Alberto Del Rio celebrates his 10th day as WWE Champion. This may barely seem like anything to be very proud of, but it shows the fact that the WWE finally gave a championship to him and made sure it was the top championship of the entire company. Del Rio is looked at as a top-tier talent and that is difficult to argue with.
However, Del Rio's gimmick is beginning to get old for many wrestling fans. His promos rarely change and his move-set is starting to get repetitive. In fact, the only part about about him that is constantly changing is the car that he drives into the ring.
As WWE Champion, Del Rio's previous place with his gimmick isn't going to cut it anymore. If he is going to represent the company as its main champion, Del Rio's gimmick needs some alterations, if not a complete overhaul.
Here are the reasons why Del Rio, as well as 11 other current superstars, need new gimmicks with some suggestions of what to do.

What this exercise asks ::
a: Retype the part of the Del Rio article that opens with the words containing "As WWE Champion, Del" and closes with "a complete overhaul.".
b: Summarize the Del Rio article in two sentences.
c: Turn the paragraph of the Del Rio article that begins "However, Del Rio's gimmick" into a bulleted list that keeps its main facts.

Stored dataset items:
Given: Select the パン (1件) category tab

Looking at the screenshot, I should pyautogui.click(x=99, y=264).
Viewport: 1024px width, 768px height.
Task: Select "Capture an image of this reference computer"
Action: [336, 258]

Results ::
a:
As WWE Champion, Del Rio's previous place with his gimmick isn't going to cut it anymore. If he is going to represent the company as its main champion, Del Rio's gimmick needs some alterations, if not a complete overhaul.

b: Alberto Del Rio is marking his 10th day as WWE Champion, which shows the company finally gave him its top title, but many wrestling fans are tiring of his gimmick because his promos and move-set rarely change. As champion, he needs his gimmick altered or completely overhauled, and the article gives reasons why he and 11 other current superstars need new gimmicks.

c:
- Del Rio's gimmick is getting old for many wrestling fans.
- His promos rarely change.
- His move-set is becoming repetitive.
- The only thing about him that constantly changes is the car he drives into the ring.